Po paru latach od upadku gospodarczego, rynek pracy w Islandii zaczyna się podnosić, taką opinię w swoim oświadczeniu na temat bezrobocia wydała pani Premier Jóhanna Sigurðardóttir. W oświadczeniu swoim Premier napisała, że na podstawie informacji jakie posiada Urząd Statystyczny w lutym tego roku było o 1100 bezrobotnych mniej niż w lutym 2011 roku.
„Wiele firm zmuszonych było obciąć nadgodziny i zmniejszyć liczbę zatrudnionych aby móc nadal działać i utrzymać się na rynku po kryzysie. Teraz widać oznaki tego, że firmy zaczynają lepiej wykorzystywać swoich stałych pracowników i widać poprawę” powiedziała Pani Premier.
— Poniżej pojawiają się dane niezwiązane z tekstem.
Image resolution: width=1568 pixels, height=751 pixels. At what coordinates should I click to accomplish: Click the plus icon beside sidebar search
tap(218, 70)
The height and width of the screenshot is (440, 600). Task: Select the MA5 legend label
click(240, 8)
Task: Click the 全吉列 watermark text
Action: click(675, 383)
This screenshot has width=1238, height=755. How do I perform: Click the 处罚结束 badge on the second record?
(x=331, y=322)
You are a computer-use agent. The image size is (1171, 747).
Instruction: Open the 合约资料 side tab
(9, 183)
Prezes Alþýðusambands Íslands, Gylfi Arnbjörnsson, który również wypowiadał się na ten temat dodał : „Jest oczywiste to, że na rynku są tworzone nowe miejsca pracy. Jednak nie we wszystkich branżach. Na podstawie informacji podanych przez Urząd Statystyczny, widać że najwięcej miejsc pracy jest tworzonych w rybołówstwie i turystyce…”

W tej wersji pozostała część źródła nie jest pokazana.